Making Machines Move
read at source ↗ fly.io
Making Machines Move
Source: fly.io Date: 2025-02-12 URL: https://fly.io/blog/machine-migrations/
Summary
Engineering writeup on live migration of stateful Fly Machines (with attached NVMe volumes) across physical servers with minimal downtime and zero data loss. The solution: dm-clone (Linux device mapper) for block-level lazy copying, iSCSI for network block protocol across the fleet, and orchestration in flyd. The “stop-clone-boot” sequence replaces “stop-copy-boot” — cloning is asynchronous, reducing interruption to seconds rather than minutes.
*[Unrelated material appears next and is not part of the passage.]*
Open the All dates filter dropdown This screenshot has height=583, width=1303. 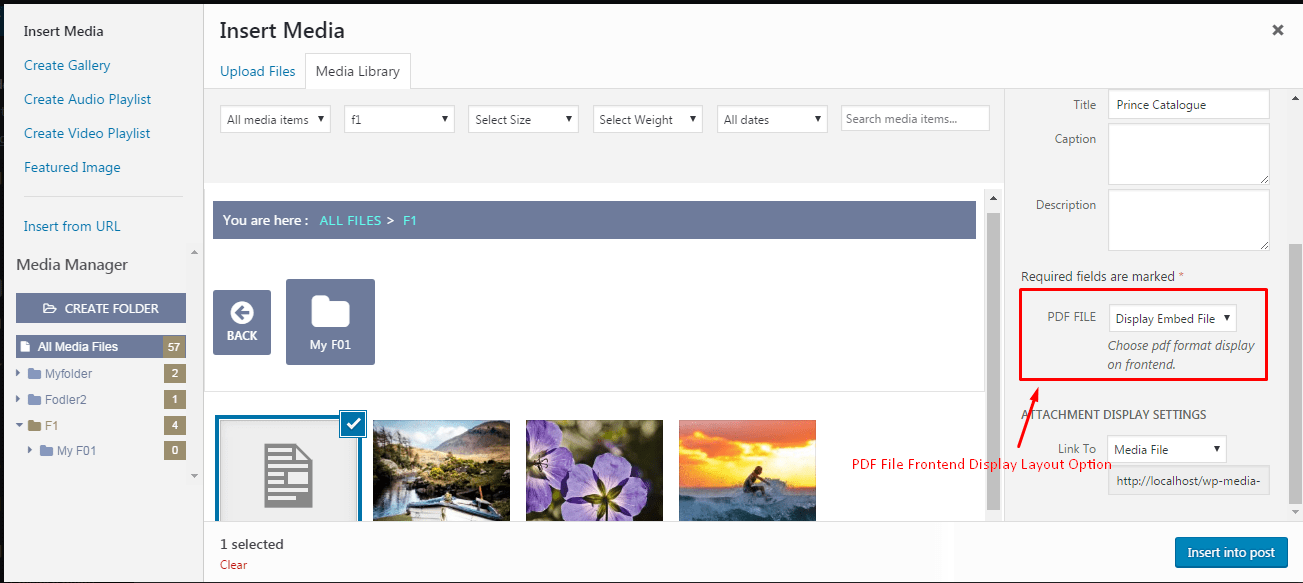point(771,118)
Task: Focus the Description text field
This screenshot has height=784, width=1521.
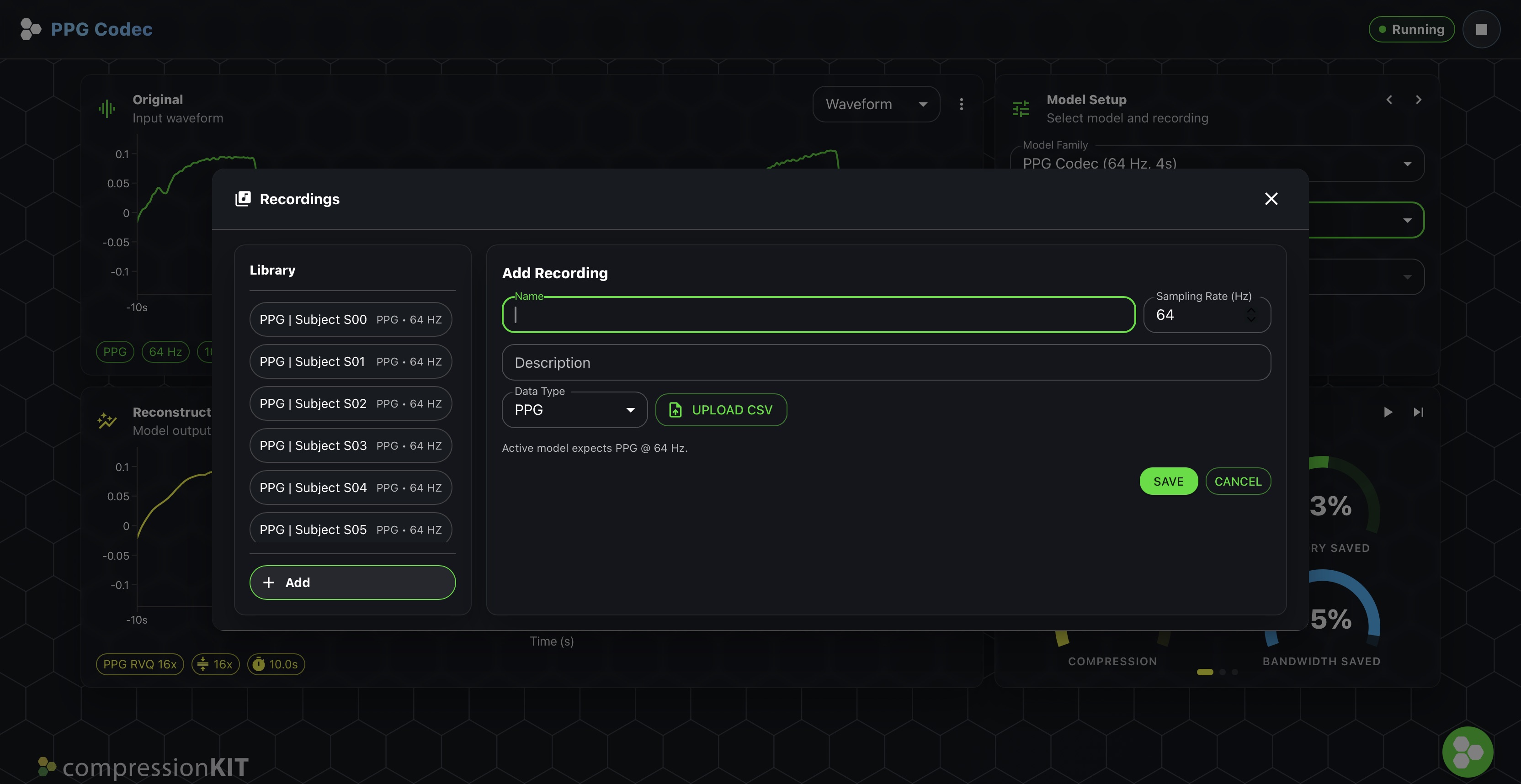Action: [x=886, y=362]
Candid about complications: encryption keys, LUKS2 header issues, IPv6 6PN routing, Corrosion consistency.
Implications
Edge deployment economics / Machines API as agent-runtime substrate. Live migration is critical infrastructure for the Sprites/Machines model: if agents run persistent VMs, those VMs need to move between physical hosts for maintenance without data loss. The dm-clone approach is elegant — lazy block copying means the VM can boot from the destination before the copy is complete. This is what makes Fly’s VM economics viable at scale: servers can be drained and reallocated without customer impact. For agent workloads specifically, this means an agent’s stateful environment (filesystem, scratch databases, in-progress work) survives host migrations transparently.